- [AIM OF THE TASK]:
What follows is a set of records. Repeat every one of them exactly.

- [MATERIAL FOR THE TASK]:
====

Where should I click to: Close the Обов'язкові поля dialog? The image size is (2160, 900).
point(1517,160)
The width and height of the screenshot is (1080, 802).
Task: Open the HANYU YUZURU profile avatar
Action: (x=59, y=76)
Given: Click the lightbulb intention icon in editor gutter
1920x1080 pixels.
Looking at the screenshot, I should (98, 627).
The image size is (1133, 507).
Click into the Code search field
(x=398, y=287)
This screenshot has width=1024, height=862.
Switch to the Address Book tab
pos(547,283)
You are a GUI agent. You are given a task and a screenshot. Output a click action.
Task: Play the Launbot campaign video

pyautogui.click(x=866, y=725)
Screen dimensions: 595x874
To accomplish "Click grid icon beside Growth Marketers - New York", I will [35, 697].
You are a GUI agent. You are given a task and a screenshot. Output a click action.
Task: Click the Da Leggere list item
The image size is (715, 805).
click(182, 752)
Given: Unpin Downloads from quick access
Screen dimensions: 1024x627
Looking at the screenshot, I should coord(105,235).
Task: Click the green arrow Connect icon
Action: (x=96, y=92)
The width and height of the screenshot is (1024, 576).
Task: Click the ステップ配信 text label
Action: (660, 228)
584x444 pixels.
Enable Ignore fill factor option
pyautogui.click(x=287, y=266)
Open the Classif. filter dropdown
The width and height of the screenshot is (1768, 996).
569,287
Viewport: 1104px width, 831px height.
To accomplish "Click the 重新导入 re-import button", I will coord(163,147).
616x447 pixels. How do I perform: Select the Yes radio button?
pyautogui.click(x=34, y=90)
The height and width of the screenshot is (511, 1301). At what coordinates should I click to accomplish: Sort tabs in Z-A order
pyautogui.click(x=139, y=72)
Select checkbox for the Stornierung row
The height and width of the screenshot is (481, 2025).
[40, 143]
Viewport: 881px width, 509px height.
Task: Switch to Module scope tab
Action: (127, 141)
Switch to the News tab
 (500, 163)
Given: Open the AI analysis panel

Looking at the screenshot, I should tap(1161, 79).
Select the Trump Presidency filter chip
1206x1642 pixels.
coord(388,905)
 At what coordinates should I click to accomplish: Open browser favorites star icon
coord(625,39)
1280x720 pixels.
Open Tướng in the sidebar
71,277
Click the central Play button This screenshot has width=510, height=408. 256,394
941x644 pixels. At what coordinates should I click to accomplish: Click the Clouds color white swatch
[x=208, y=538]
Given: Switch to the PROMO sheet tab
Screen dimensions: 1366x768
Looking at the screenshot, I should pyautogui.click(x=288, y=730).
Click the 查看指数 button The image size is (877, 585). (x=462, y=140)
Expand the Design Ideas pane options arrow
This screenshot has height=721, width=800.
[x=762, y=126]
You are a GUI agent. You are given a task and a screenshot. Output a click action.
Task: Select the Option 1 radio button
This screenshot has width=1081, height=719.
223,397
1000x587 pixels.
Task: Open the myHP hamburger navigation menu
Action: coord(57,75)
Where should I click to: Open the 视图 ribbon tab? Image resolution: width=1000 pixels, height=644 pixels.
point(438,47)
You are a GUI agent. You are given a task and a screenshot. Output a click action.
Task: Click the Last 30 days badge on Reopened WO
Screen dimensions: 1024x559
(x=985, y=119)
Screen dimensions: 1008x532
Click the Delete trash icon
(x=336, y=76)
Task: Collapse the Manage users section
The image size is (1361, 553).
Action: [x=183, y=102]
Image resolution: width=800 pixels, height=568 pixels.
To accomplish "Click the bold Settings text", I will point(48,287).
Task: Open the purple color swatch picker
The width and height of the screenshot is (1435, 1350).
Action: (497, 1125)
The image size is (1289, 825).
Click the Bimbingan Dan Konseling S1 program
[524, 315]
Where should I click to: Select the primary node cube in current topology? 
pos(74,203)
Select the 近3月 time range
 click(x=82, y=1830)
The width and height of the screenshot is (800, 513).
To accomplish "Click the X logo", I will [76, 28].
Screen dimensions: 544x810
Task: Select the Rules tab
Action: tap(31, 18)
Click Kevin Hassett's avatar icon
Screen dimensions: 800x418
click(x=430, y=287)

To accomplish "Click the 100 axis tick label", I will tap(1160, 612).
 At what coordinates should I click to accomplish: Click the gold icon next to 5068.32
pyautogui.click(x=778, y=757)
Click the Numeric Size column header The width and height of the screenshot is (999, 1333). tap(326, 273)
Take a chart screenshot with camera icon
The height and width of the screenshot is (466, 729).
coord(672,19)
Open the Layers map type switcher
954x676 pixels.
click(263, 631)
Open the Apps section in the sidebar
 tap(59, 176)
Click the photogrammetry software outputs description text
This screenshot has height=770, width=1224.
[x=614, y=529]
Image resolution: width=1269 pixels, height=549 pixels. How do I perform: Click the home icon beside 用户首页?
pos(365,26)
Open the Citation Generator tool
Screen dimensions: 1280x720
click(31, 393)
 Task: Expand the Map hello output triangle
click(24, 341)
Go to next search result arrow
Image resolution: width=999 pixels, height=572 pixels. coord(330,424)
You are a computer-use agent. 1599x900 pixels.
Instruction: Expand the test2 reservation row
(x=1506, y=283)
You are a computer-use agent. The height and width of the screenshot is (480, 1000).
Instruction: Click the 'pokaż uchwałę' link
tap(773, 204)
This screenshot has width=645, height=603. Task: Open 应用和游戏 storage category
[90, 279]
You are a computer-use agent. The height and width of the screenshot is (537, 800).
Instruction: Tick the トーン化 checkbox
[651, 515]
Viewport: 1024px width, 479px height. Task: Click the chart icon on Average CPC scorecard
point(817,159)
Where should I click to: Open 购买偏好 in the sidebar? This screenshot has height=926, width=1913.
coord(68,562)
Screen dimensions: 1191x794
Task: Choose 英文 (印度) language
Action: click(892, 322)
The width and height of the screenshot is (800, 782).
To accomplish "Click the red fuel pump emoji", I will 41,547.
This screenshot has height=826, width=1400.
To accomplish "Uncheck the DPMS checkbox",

====

- [RESPONSE TO THE EXERCISE]:
Where should I click to: Close the Обов'язкові поля dialog? The image size is (2160, 900).
point(1517,160)
The width and height of the screenshot is (1080, 802).
Task: Open the HANYU YUZURU profile avatar
Action: (x=59, y=76)
Given: Click the lightbulb intention icon in editor gutter
1920x1080 pixels.
Looking at the screenshot, I should (98, 627).
The image size is (1133, 507).
Click into the Code search field
(x=398, y=287)
This screenshot has width=1024, height=862.
Switch to the Address Book tab
pos(547,283)
You are a GUI agent. You are given a task and a screenshot. Output a click action.
Task: Play the Launbot campaign video

pyautogui.click(x=866, y=725)
Screen dimensions: 595x874
To accomplish "Click grid icon beside Growth Marketers - New York", I will [35, 697].
You are a GUI agent. You are given a task and a screenshot. Output a click action.
Task: Click the Da Leggere list item
The image size is (715, 805).
click(182, 752)
Given: Unpin Downloads from quick access
Screen dimensions: 1024x627
Looking at the screenshot, I should coord(105,235).
Task: Click the green arrow Connect icon
Action: (x=96, y=92)
The width and height of the screenshot is (1024, 576).
Task: Click the ステップ配信 text label
Action: (660, 228)
584x444 pixels.
Enable Ignore fill factor option
pyautogui.click(x=287, y=266)
Open the Classif. filter dropdown
The width and height of the screenshot is (1768, 996).
569,287
Viewport: 1104px width, 831px height.
To accomplish "Click the 重新导入 re-import button", I will coord(163,147).
616x447 pixels. How do I perform: Select the Yes radio button?
pyautogui.click(x=34, y=90)
The height and width of the screenshot is (511, 1301). At what coordinates should I click to accomplish: Sort tabs in Z-A order
pyautogui.click(x=139, y=72)
Select checkbox for the Stornierung row
The height and width of the screenshot is (481, 2025).
[40, 143]
Viewport: 881px width, 509px height.
Task: Switch to Module scope tab
Action: (127, 141)
Switch to the News tab
 (500, 163)
Given: Open the AI analysis panel

Looking at the screenshot, I should tap(1161, 79).
Select the Trump Presidency filter chip
1206x1642 pixels.
coord(388,905)
 At what coordinates should I click to accomplish: Open browser favorites star icon
coord(625,39)
1280x720 pixels.
Open Tướng in the sidebar
71,277
Click the central Play button This screenshot has width=510, height=408. 256,394
941x644 pixels. At what coordinates should I click to accomplish: Click the Clouds color white swatch
[x=208, y=538]
Given: Switch to the PROMO sheet tab
Screen dimensions: 1366x768
Looking at the screenshot, I should pyautogui.click(x=288, y=730).
Click the 查看指数 button The image size is (877, 585). (x=462, y=140)
Expand the Design Ideas pane options arrow
This screenshot has height=721, width=800.
[x=762, y=126]
You are a GUI agent. You are given a task and a screenshot. Output a click action.
Task: Select the Option 1 radio button
This screenshot has width=1081, height=719.
223,397
1000x587 pixels.
Task: Open the myHP hamburger navigation menu
Action: coord(57,75)
Where should I click to: Open the 视图 ribbon tab? Image resolution: width=1000 pixels, height=644 pixels.
point(438,47)
You are a GUI agent. You are given a task and a screenshot. Output a click action.
Task: Click the Last 30 days badge on Reopened WO
Screen dimensions: 1024x559
(x=985, y=119)
Screen dimensions: 1008x532
Click the Delete trash icon
(x=336, y=76)
Task: Collapse the Manage users section
The image size is (1361, 553).
Action: [x=183, y=102]
Image resolution: width=800 pixels, height=568 pixels.
To accomplish "Click the bold Settings text", I will point(48,287).
Task: Open the purple color swatch picker
The width and height of the screenshot is (1435, 1350).
Action: (497, 1125)
The image size is (1289, 825).
Click the Bimbingan Dan Konseling S1 program
[524, 315]
Where should I click to: Select the primary node cube in current topology? 
pos(74,203)
Select the 近3月 time range
 click(x=82, y=1830)
The width and height of the screenshot is (800, 513).
To accomplish "Click the X logo", I will [76, 28].
Screen dimensions: 544x810
Task: Select the Rules tab
Action: tap(31, 18)
Click Kevin Hassett's avatar icon
Screen dimensions: 800x418
click(x=430, y=287)

To accomplish "Click the 100 axis tick label", I will tap(1160, 612).
 At what coordinates should I click to accomplish: Click the gold icon next to 5068.32
pyautogui.click(x=778, y=757)
Click the Numeric Size column header The width and height of the screenshot is (999, 1333). tap(326, 273)
Take a chart screenshot with camera icon
The height and width of the screenshot is (466, 729).
coord(672,19)
Open the Layers map type switcher
954x676 pixels.
click(263, 631)
Open the Apps section in the sidebar
 tap(59, 176)
Click the photogrammetry software outputs description text
This screenshot has height=770, width=1224.
[x=614, y=529]
Image resolution: width=1269 pixels, height=549 pixels. How do I perform: Click the home icon beside 用户首页?
pos(365,26)
Open the Citation Generator tool
Screen dimensions: 1280x720
click(31, 393)
 Task: Expand the Map hello output triangle
click(24, 341)
Go to next search result arrow
Image resolution: width=999 pixels, height=572 pixels. coord(330,424)
You are a computer-use agent. 1599x900 pixels.
Instruction: Expand the test2 reservation row
(x=1506, y=283)
You are a computer-use agent. The height and width of the screenshot is (480, 1000).
Instruction: Click the 'pokaż uchwałę' link
tap(773, 204)
This screenshot has width=645, height=603. Task: Open 应用和游戏 storage category
[90, 279]
You are a computer-use agent. The height and width of the screenshot is (537, 800).
Instruction: Tick the トーン化 checkbox
[651, 515]
Viewport: 1024px width, 479px height. Task: Click the chart icon on Average CPC scorecard
point(817,159)
Where should I click to: Open 购买偏好 in the sidebar? This screenshot has height=926, width=1913.
coord(68,562)
Screen dimensions: 1191x794
Task: Choose 英文 (印度) language
Action: click(892, 322)
The width and height of the screenshot is (800, 782).
To accomplish "Click the red fuel pump emoji", I will 41,547.
This screenshot has height=826, width=1400.
To accomplish "Uncheck the DPMS checkbox",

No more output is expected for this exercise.